La trascrizione ha inizio mediante il riconoscimento da parte dell’RNA polimerasi di un promotore,
una sequenza di basi del DNA. A valle del promotore vi è il sito di inizio, il reale punto da cui inizia la
trascrizione. A questo punto i fattori generali di trascrizione mediano il legame dell’RNA polimerasi
con il filamento di DNA. Mediante fosforilazione della coda della RNA polimerasi ha inizio la
trascrizione che procede in direzione 5’ 3’ fino a quando non riconosce una sequenza di arresto
che determina il distacco dell’RNA polimerasi sia dal DNA stampo che dall’RNA neo sintetizzato.
L’RNA presenta in posizione 5’ una sequenza leader che non codifica per alcun aminoacido, subito
dopo segue un codone AUG ed infine vi è un codone di stop seguito da una sequenza trailing in
posizione 3’. Ci troviamo difronte ad un pre-mRNA il quale subisce alcune modifiche quando è
ancora nel nucleo per diventare un RNA idoneo e funzionale. Viene aggiunto un cappuccio costituito
dalla 7-metilguanosina all’estremità 5’ per proteggerlo da esonucleasi ed in posizione 3’ avviene
una poliadenilazione per conferire stabilità ed aumentare la vita media. Il pre-mRNA è costituito da
codoni codificanti, esoni, e sequenze non codificanti, introni. Affinché possa diventare mRNA deve
avvenire lo splicing, il processo mediante il quale vengono eliminati gli introni, mediante le snRNA
(ribonucleoproteine) che tagliano gli introni e risaldano gli esoni.
La maturazione del rRNA comporta il taglio di RNA multipli. I tre più grossi rRNA vengono maturati
dalla RNA polimerasi I in rRna 45S, mentre l’rRNA 5s viene maturato dalla RNA polimerasi III.
La maturazione del tRNA avviene mediante rimozione, aggiunta e modifiche di nucleotidi.
Traduzione
La sintesi proteica non può avvenire mediante conversione del mRNA in aminoacidi, questo avviene
mediante la cooperazione del tRNA. Questo è costituito da un filamento nucleotidico che si ripiega
in quattro regioni a doppia elica per la presenza di basi complementari. Così facendo si generano 3
anse, una delle quali presenta l’anticodone che leghera l’mRNA ed in posizione 3’ del filamento è
presente una tripletta CCA che lega l’aminoacido. Mediante l’amminoacil-tRNA sintetasi un
aminoacido si lega al tRNA formando l’amminoacil-tRNA. Nell’uomo 48 tRNA bastano per
riconoscere i 61 codoni che codificano per i 20 aminoacidi.

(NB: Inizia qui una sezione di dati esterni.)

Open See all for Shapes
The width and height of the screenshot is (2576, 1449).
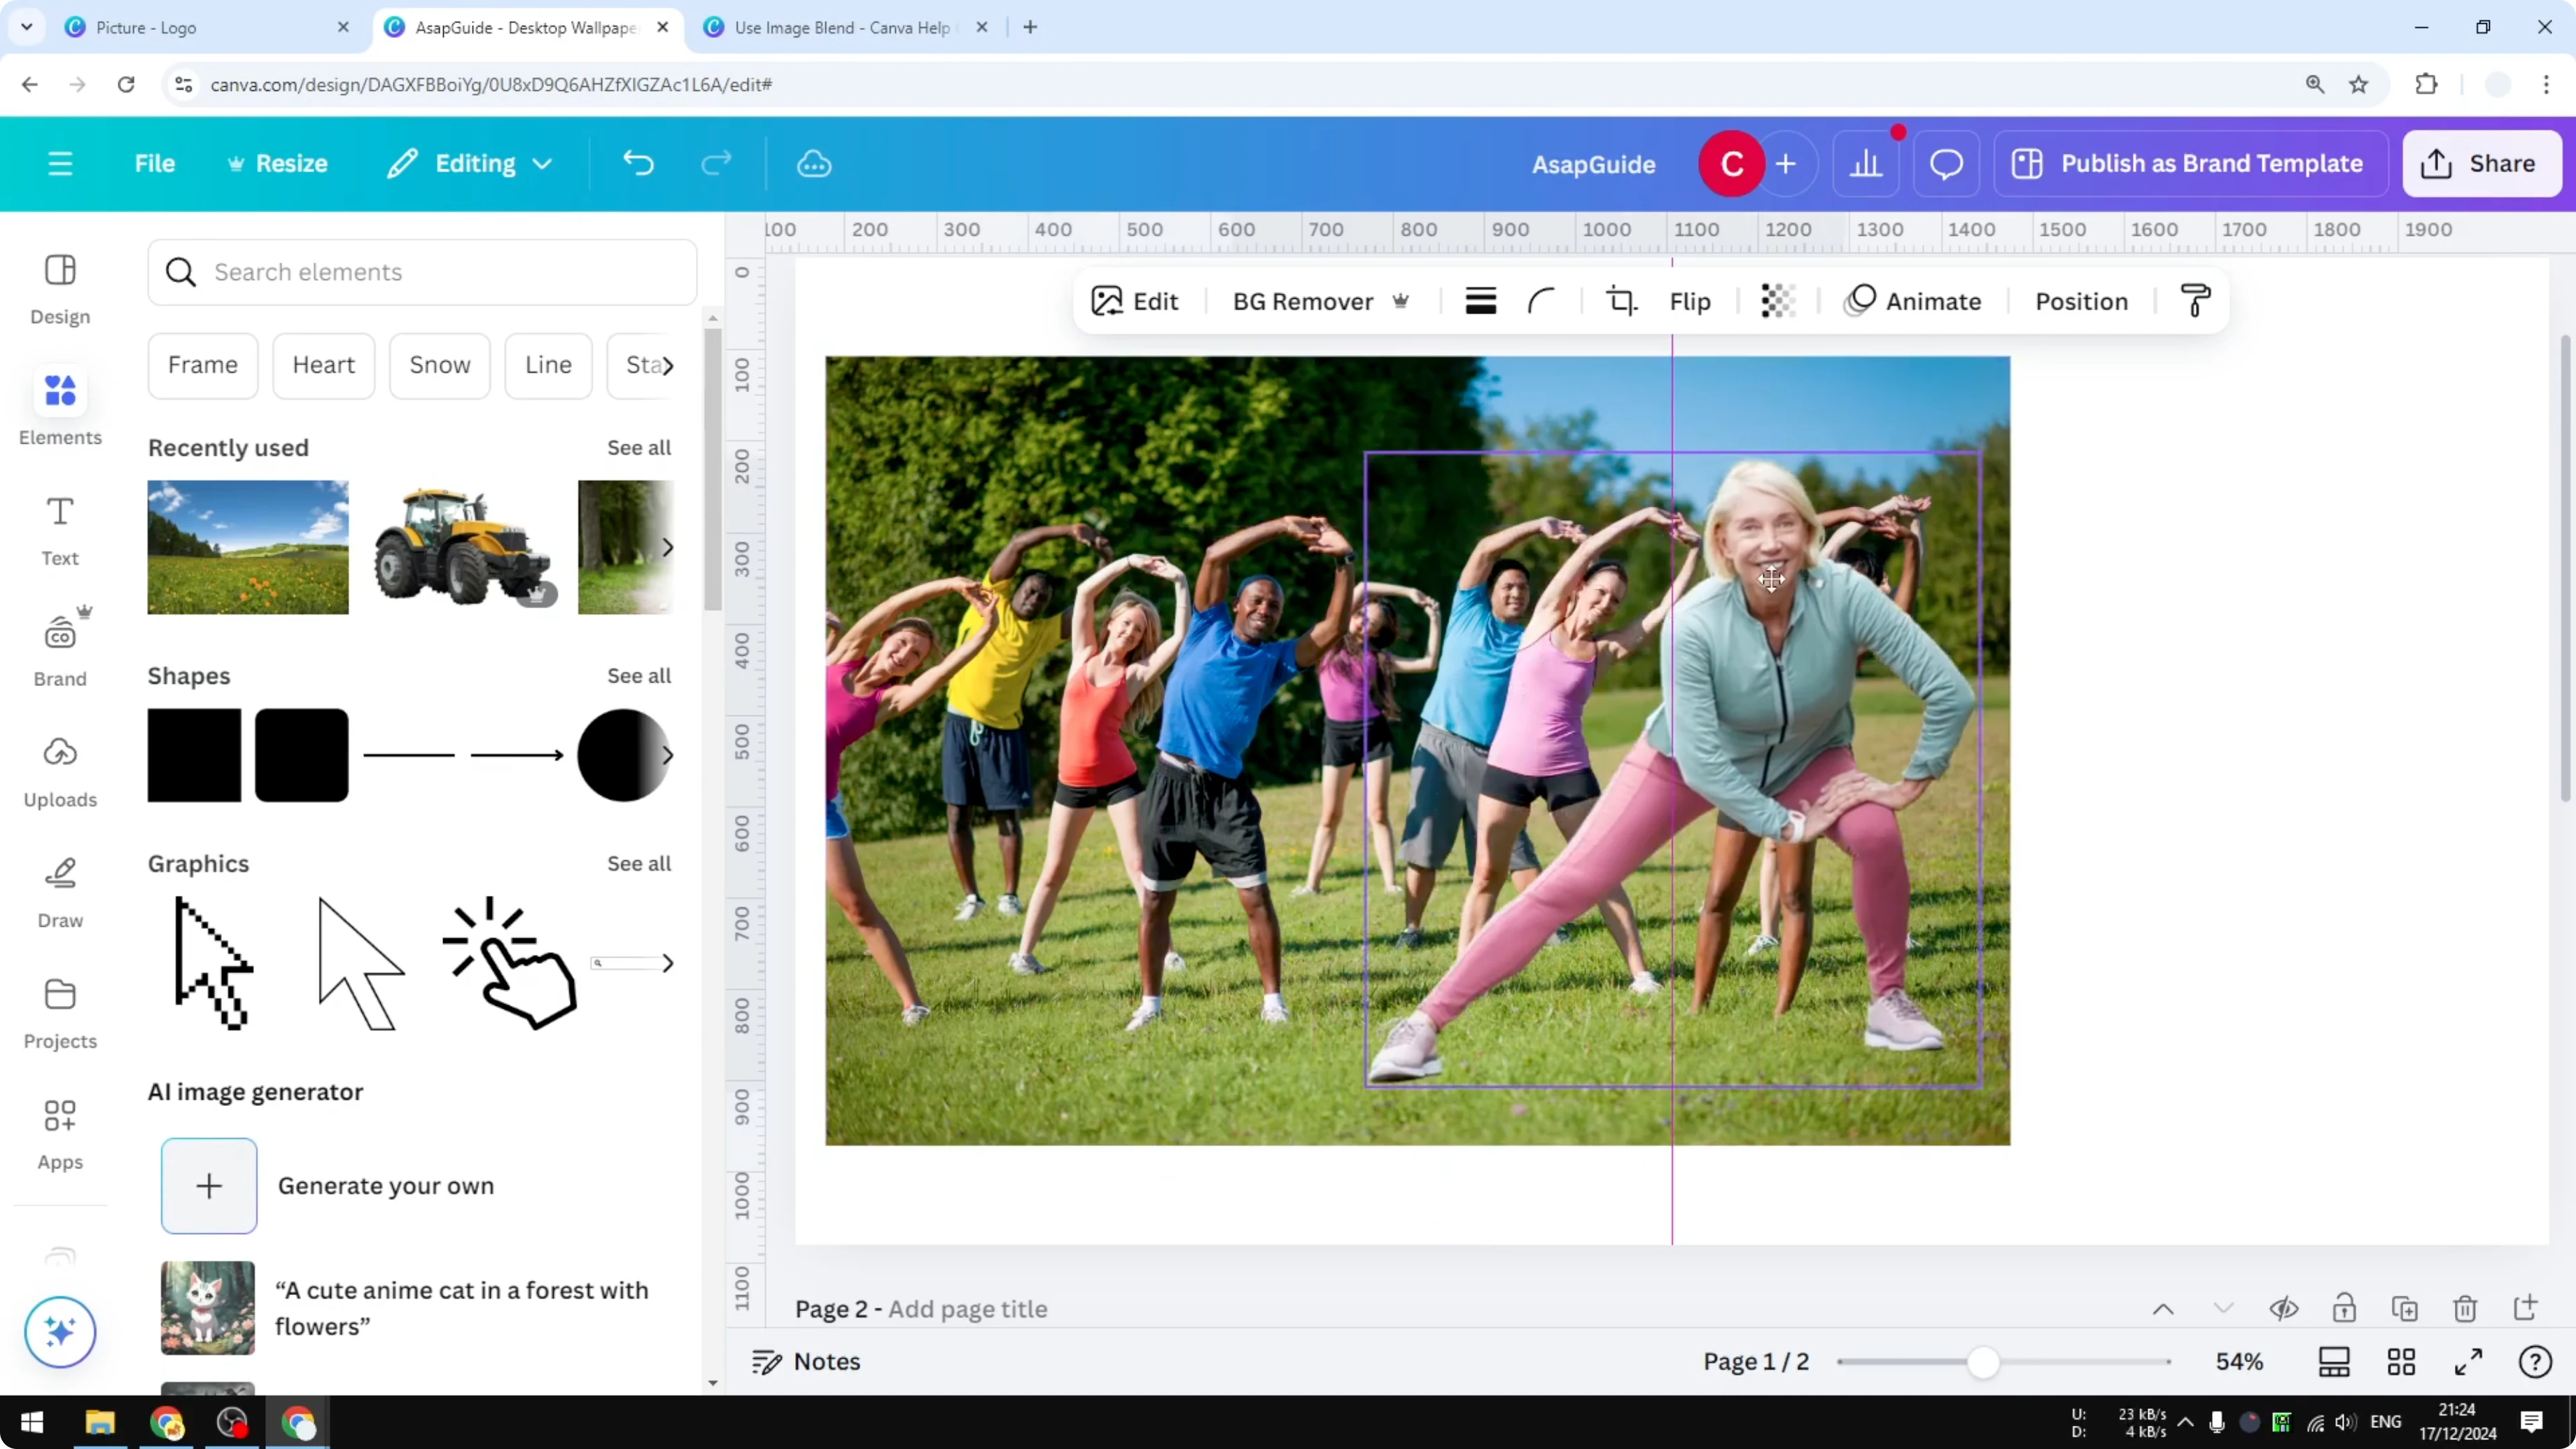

Gli organuli dove avviene la traduzione sono i ribosomi, strutture costituite da due subunità, una
maggiore (50S nei procarioti e 60S negli eucarioti) ed una minore (30S nei procarioti e 40S negli
eucarioti), che permettono nella subunità minore di legare l’mRNA e nella subunità maggiore che
possiede tre siti di legare, allungare e staccare il tRNA e la catena polipeptidica. I tre siti sono il sito
E,P ed A.
L’inizio della traduzione richiede l’intervento di numerosi fattori di inizio che insieme alla GTP
permettono il legame dell’mRNA alla subunità minore, ribosoma che si lega all’mRNA nel sito di
legame del ribosoma. A questo punto la N-formilmetionina legata al primo tRNA può legarsi al
codone corrispondente e si inserisce la subunità maggiore del ribosoma ponendo il primo tRNA nel
sito P. a differenza delle cellule procariotiche nelle cellule eucariotiche non vi è un sito di legame
del ribosoma ma questo corrisponde al cappuccio in posizione 5’ e il primo aminoacido non è fMet
ma la metionina, oltre al fatto che i fattori di inizio sono molti di più.

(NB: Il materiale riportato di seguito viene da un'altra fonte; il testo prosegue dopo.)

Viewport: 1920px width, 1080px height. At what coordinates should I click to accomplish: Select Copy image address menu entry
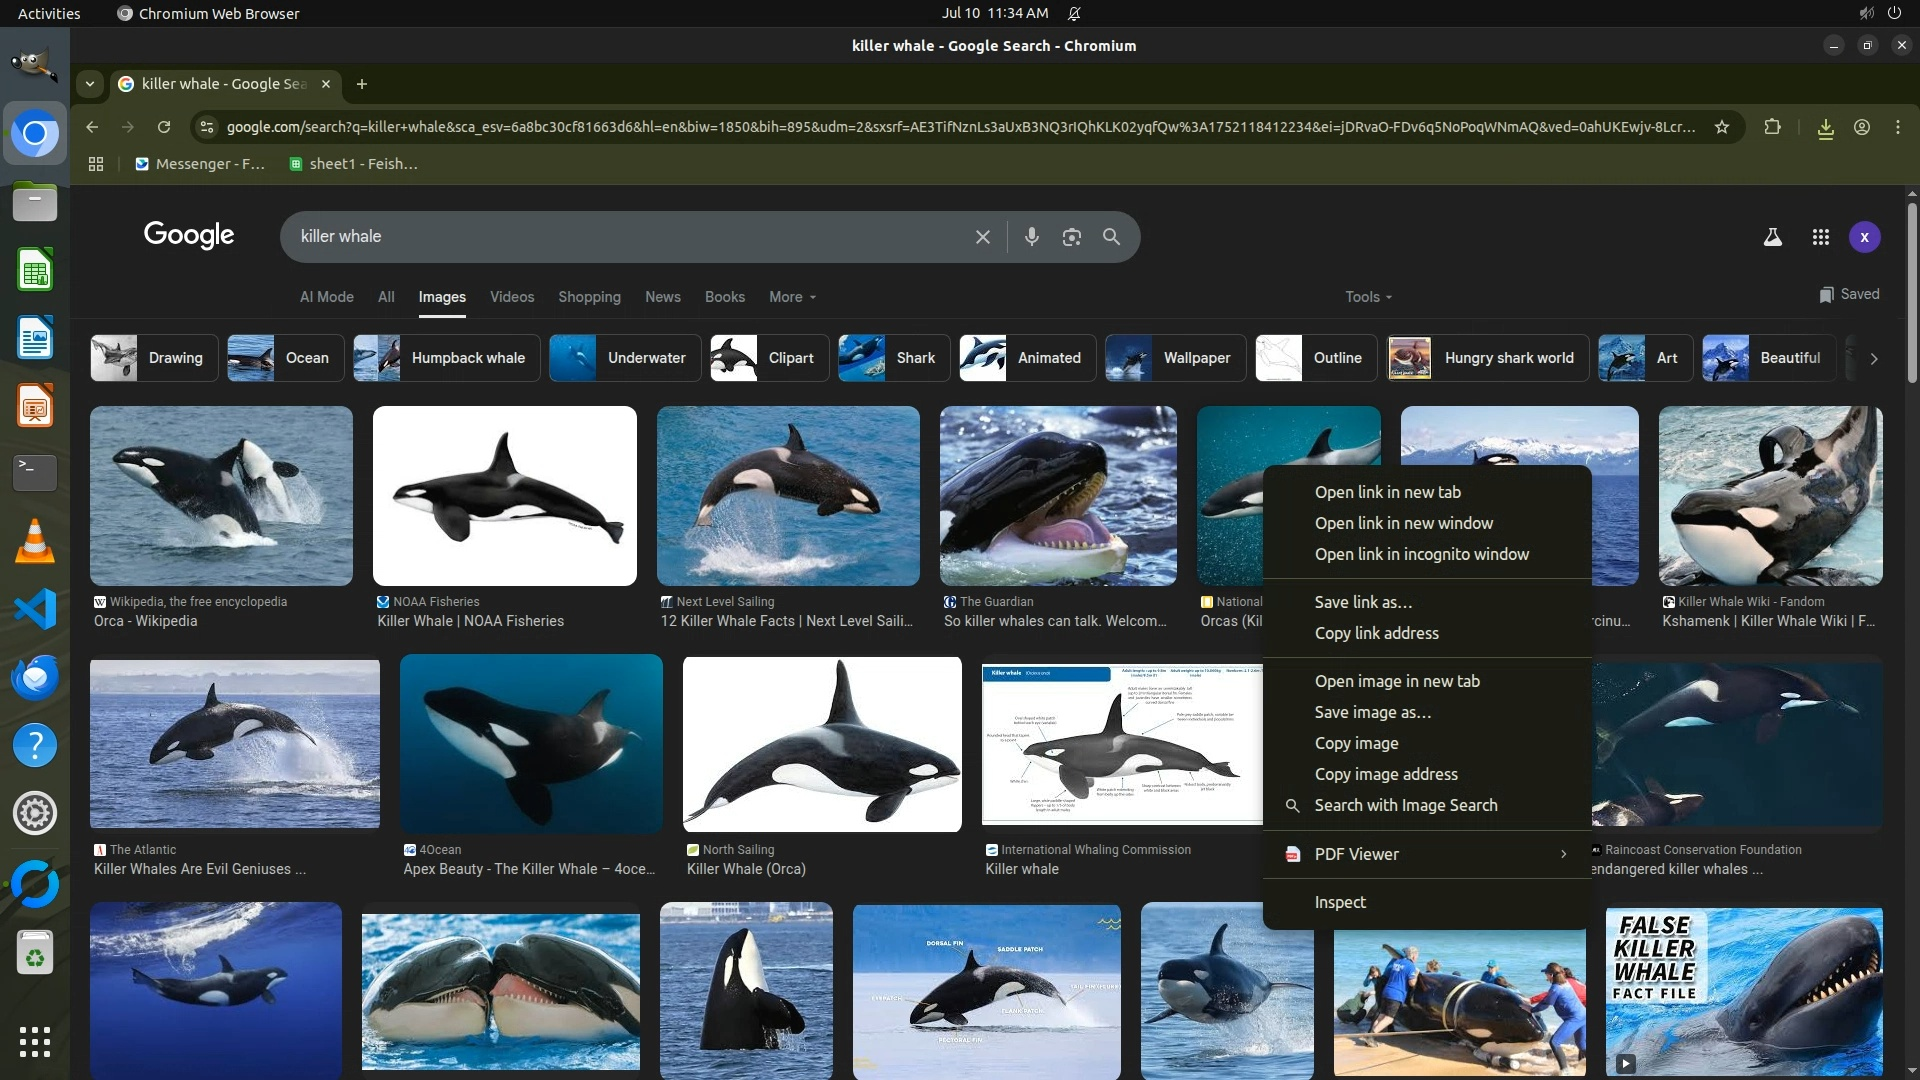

La fase di allungamento consiste nella presenza di un tRNA nel sito P, successivamente arriva un
nuovo amminoacil-tRNA nel sito A vacante, mediante la fosforilazione di una molecola di GTP in
GDP e l’intervento della peptidil tranferasi l’aminoacido legato al tRNA del sito P si lega a quello
presente sul sito A. così facendo avremo un tRNA scarico nel sito P e un tRNA con due aminoacidi
nel sito A, successivamente il tRNA scarico passa nel sito E e può tornare nel citosol. La subunità
minore del ribosoma si sposta di tre triplette per portare avanti la sintesi peptidica.
La sintesi proteica ha termine quando nel sito A del ribosoma vi è una delle 3 sequenze di stop (UAA,
UGA e UAG), a questo punto un fattore di rilascio si lega in questo sito e permette la dissociazione
delle due subunità ribosomiali, dell’mRNA, del tRNA e della catena polipeptidica.